#### Task to complete:
Word for word, reproduce each entry.

[[ Given data, beginning ]]

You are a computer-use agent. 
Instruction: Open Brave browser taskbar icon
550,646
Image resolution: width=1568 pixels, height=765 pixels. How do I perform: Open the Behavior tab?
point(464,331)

[[ Given data, end ]]

#### Result of this task:
You are a computer-use agent. 
Instruction: Open Brave browser taskbar icon
550,646
Image resolution: width=1568 pixels, height=765 pixels. How do I perform: Open the Behavior tab?
point(464,331)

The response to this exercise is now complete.